Records for this task
⟨
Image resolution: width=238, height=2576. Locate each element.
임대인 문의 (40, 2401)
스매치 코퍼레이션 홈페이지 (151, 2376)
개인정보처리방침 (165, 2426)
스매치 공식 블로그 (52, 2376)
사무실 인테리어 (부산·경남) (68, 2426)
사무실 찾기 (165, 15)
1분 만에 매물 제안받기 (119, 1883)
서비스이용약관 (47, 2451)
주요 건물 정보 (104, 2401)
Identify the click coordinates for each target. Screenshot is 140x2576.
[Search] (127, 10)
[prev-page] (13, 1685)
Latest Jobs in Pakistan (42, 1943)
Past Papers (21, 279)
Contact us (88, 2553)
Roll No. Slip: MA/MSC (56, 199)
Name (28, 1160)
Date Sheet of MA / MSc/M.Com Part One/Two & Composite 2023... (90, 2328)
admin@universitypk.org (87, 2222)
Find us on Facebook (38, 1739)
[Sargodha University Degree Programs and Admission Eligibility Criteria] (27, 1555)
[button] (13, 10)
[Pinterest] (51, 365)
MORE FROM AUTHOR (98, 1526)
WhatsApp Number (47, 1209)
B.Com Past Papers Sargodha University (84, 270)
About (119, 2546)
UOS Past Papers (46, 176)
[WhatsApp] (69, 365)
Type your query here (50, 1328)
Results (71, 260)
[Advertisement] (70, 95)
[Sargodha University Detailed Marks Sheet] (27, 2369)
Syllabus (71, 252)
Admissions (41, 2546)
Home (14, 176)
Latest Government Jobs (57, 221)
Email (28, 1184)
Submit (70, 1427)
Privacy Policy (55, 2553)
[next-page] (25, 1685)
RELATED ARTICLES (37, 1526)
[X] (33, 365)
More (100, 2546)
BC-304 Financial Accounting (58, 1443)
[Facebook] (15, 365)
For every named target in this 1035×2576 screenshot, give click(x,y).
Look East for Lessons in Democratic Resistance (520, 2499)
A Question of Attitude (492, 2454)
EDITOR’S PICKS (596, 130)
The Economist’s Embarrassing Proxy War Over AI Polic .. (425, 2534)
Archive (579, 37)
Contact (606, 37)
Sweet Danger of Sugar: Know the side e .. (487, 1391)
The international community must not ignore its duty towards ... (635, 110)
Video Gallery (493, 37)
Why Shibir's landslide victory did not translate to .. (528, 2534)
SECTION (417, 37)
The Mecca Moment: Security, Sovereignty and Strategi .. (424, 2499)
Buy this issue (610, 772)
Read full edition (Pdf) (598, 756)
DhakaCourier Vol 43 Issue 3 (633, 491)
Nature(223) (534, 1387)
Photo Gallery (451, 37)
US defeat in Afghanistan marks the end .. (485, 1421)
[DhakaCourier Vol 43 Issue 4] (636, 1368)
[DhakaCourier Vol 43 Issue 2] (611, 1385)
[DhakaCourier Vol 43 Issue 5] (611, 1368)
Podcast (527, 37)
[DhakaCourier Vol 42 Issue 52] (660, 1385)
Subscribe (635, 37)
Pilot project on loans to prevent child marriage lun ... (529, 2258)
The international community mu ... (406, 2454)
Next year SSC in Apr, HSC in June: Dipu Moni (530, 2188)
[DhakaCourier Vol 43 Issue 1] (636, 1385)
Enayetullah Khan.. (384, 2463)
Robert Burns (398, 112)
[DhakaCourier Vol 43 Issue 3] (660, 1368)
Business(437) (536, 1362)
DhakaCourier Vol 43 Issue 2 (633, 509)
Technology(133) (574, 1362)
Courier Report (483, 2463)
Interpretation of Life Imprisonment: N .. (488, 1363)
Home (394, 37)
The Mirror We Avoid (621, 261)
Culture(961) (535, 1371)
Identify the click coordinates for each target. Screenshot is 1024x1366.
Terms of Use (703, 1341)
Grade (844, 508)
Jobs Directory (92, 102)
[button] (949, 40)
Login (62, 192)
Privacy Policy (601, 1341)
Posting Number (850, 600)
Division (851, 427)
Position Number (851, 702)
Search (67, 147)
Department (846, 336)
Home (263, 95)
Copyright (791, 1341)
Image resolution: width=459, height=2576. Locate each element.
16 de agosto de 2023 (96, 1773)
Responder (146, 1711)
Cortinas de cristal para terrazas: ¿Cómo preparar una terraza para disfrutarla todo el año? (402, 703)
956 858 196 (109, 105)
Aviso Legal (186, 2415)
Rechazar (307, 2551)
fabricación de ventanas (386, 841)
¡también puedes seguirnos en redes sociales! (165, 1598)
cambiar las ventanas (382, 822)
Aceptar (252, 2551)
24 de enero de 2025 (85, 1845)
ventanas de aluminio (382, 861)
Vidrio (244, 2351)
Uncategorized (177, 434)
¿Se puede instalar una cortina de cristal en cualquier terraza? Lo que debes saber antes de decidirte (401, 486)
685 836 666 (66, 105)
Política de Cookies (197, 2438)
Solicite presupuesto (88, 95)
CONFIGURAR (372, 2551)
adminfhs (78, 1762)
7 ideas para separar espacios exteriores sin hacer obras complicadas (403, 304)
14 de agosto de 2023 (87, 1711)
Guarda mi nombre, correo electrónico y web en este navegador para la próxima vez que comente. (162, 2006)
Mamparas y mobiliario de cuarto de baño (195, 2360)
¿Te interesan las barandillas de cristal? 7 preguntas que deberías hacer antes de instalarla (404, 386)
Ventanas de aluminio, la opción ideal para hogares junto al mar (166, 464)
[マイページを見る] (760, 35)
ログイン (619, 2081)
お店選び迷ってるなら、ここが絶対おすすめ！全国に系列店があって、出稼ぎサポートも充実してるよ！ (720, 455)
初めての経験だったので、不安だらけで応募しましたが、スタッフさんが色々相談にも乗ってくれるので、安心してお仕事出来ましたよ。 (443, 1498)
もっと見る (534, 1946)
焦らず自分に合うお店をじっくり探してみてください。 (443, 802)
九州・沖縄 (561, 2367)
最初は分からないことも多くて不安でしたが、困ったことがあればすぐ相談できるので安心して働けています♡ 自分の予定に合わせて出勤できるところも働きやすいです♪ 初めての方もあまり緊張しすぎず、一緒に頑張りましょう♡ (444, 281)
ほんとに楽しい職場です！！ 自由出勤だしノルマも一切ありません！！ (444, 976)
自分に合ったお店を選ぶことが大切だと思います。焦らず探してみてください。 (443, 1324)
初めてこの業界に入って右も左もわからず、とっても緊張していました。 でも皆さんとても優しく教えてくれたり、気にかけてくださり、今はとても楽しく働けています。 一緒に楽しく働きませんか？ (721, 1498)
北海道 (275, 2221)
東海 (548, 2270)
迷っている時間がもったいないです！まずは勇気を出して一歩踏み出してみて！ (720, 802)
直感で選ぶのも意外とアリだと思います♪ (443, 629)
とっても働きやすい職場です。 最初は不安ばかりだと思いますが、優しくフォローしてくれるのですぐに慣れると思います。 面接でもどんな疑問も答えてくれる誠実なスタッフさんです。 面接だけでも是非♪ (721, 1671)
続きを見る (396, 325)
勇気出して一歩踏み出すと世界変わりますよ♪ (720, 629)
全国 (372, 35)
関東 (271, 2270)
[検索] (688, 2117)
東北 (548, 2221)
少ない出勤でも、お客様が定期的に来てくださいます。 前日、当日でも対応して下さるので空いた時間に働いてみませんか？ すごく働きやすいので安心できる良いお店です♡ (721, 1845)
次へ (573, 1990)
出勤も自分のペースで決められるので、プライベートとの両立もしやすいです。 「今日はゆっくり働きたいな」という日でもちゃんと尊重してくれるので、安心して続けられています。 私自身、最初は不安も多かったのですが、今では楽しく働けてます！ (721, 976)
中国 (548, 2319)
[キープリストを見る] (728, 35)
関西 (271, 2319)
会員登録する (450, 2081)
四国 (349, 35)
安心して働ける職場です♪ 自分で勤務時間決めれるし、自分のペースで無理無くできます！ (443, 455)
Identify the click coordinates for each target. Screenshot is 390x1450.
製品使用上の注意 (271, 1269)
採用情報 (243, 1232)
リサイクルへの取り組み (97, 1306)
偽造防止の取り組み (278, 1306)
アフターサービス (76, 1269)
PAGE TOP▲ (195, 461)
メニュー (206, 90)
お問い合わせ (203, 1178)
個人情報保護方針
⟩
What to work on
Lines from the start of the entries through the one containing "Type your query here (50, 1328)" are to be set down again exactly, both ends included.

Completed exercise
Image resolution: width=238, height=2576. Locate each element.
임대인 문의 (40, 2401)
스매치 코퍼레이션 홈페이지 (151, 2376)
개인정보처리방침 (165, 2426)
스매치 공식 블로그 (52, 2376)
사무실 인테리어 (부산·경남) (68, 2426)
사무실 찾기 (165, 15)
1분 만에 매물 제안받기 (119, 1883)
서비스이용약관 (47, 2451)
주요 건물 정보 (104, 2401)
Identify the click coordinates for each target. Screenshot is 140x2576.
[Search] (127, 10)
[prev-page] (13, 1685)
Latest Jobs in Pakistan (42, 1943)
Past Papers (21, 279)
Contact us (88, 2553)
Roll No. Slip: MA/MSC (56, 199)
Name (28, 1160)
Date Sheet of MA / MSc/M.Com Part One/Two & Composite 2023... (90, 2328)
admin@universitypk.org (87, 2222)
Find us on Facebook (38, 1739)
[Sargodha University Degree Programs and Admission Eligibility Criteria] (27, 1555)
[button] (13, 10)
[Pinterest] (51, 365)
MORE FROM AUTHOR (98, 1526)
WhatsApp Number (47, 1209)
B.Com Past Papers Sargodha University (84, 270)
About (119, 2546)
UOS Past Papers (46, 176)
[WhatsApp] (69, 365)
Type your query here (50, 1328)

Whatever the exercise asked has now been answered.